Foram centenas as pessoas que se juntaram em protesto, com muitos cartazes a apelarem ao fim da violência contra as mulheres. Lúcia Diaz, do Conselho de Mulheres de Gijón, foi uma das presentes.

Acreditamos que é lamentável que o corpo das mulheres seja um espaço de disputa e de usufruto dos homens", afirmou, dizendo que "atos como estes não podem ficar impunes".

A organização defende sobretudo uma alteração da lei, que possa proteger mais as vítimas, e Lúcia Diaz vê o protesto como algo nacional e até global: "A nacionalidade não importa", garante.

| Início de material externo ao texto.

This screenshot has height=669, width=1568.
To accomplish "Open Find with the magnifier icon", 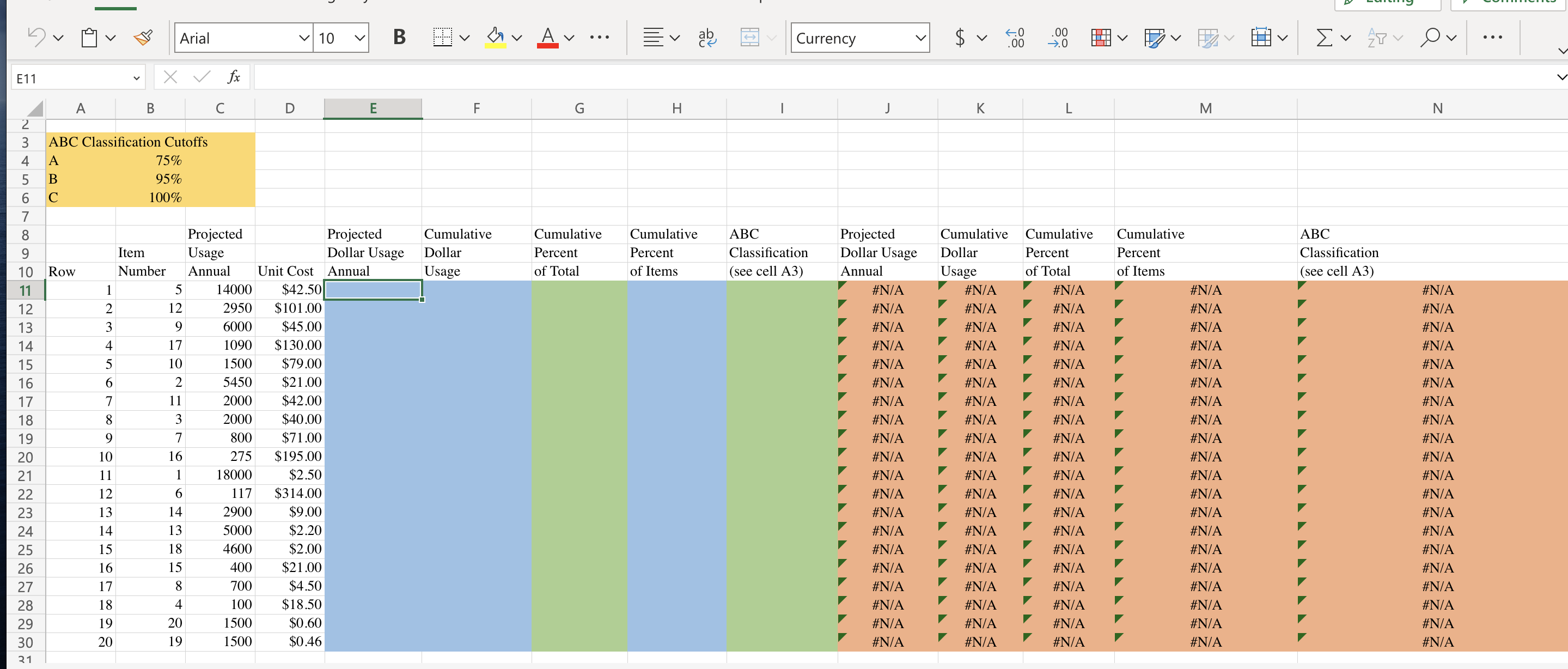I will (1432, 37).
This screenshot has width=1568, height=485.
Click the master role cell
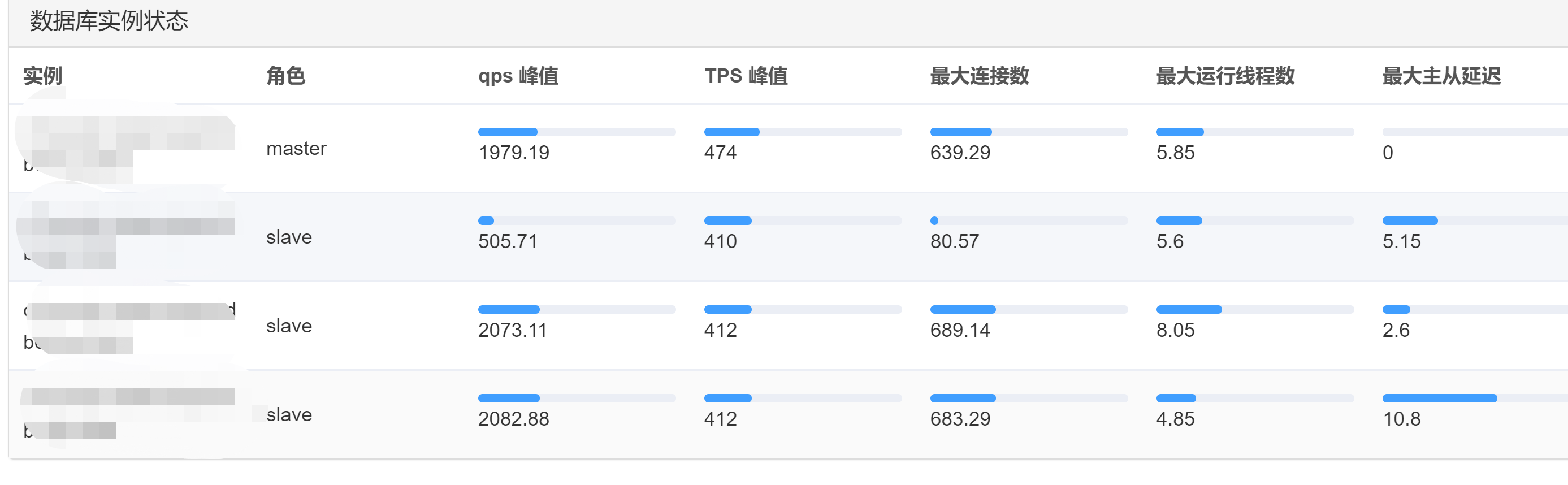(296, 149)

A juíza já decretou a prisão preventiva para dois dos portugueses, sendo que os outros dois suspeitos ficam a aguardar julgamento em liberdade.

A defesa admite a existências das relações sexuais, e adiantou ter entregado à juíza um vídeo em que se comprova que foram mantidas de forma legal.

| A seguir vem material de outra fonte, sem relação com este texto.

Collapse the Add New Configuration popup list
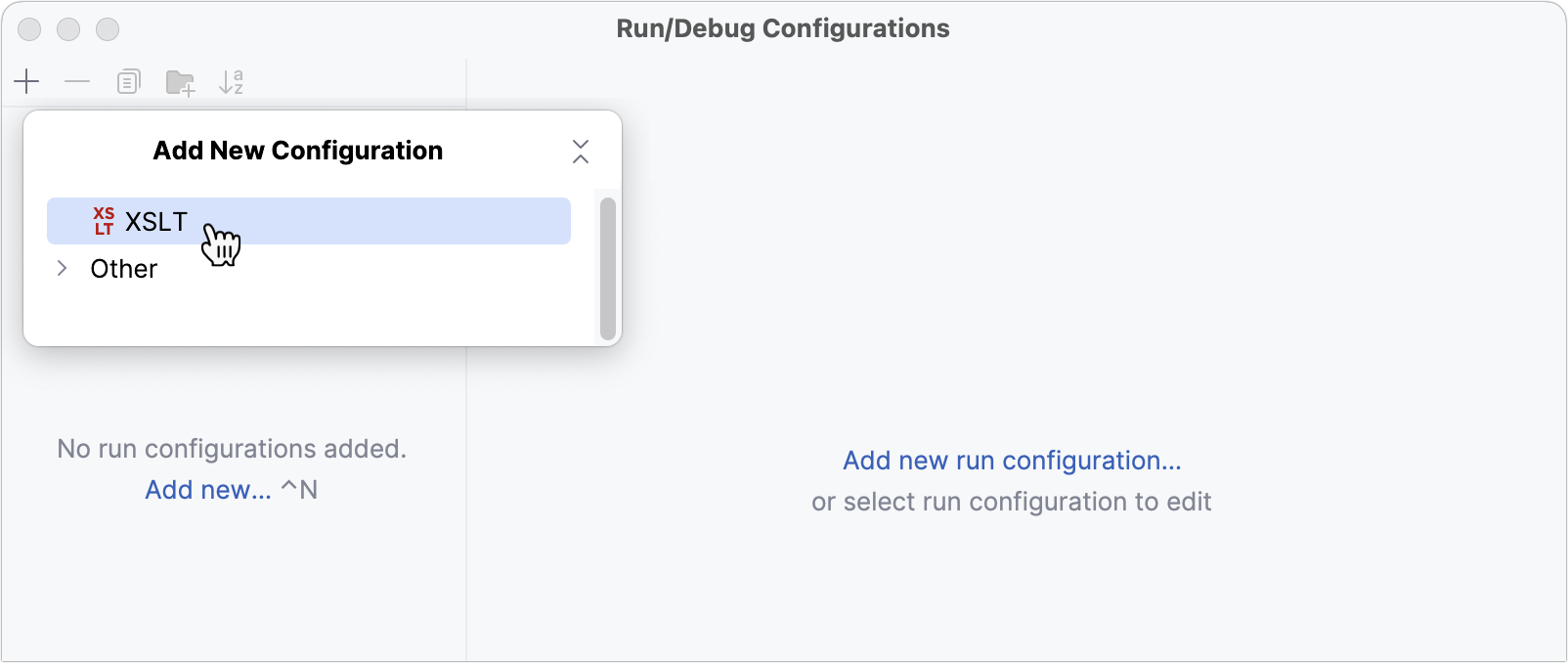 (x=581, y=152)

O advogado dos quatro jovens portugueses disse aos jornalistas que eles são da zona de Braga e têm pouco mais de 20 anos. Estão todos empregados em Portugal, sem antecedentes criminais. Estavam de férias por várias cidades espanholas e Gijón foi a última paragem antes de voltarem a casa.

Segundo a imprensa espanhola, os quatro portugueses tinham chegado a Gijón na sexta-feira à noite. Também as duas mulheres estariam de férias em Gijón, em casa de uma amiga.

As duas alegadas vítimas encontraram os dois portugueses à porta do hotel e, ao chegarem ao apartamento, depararam-se com mais dois portugueses. De acordo com a sua versão, terão sido forçadas a ter relações sexuais com todos.

Seriam cerca de 03:00 quando deixaram a casa, tendo-se deslocado ao hospital, depois de alertarem uma amiga. Apresentaram queixa na polícia ainda nessa madrugada.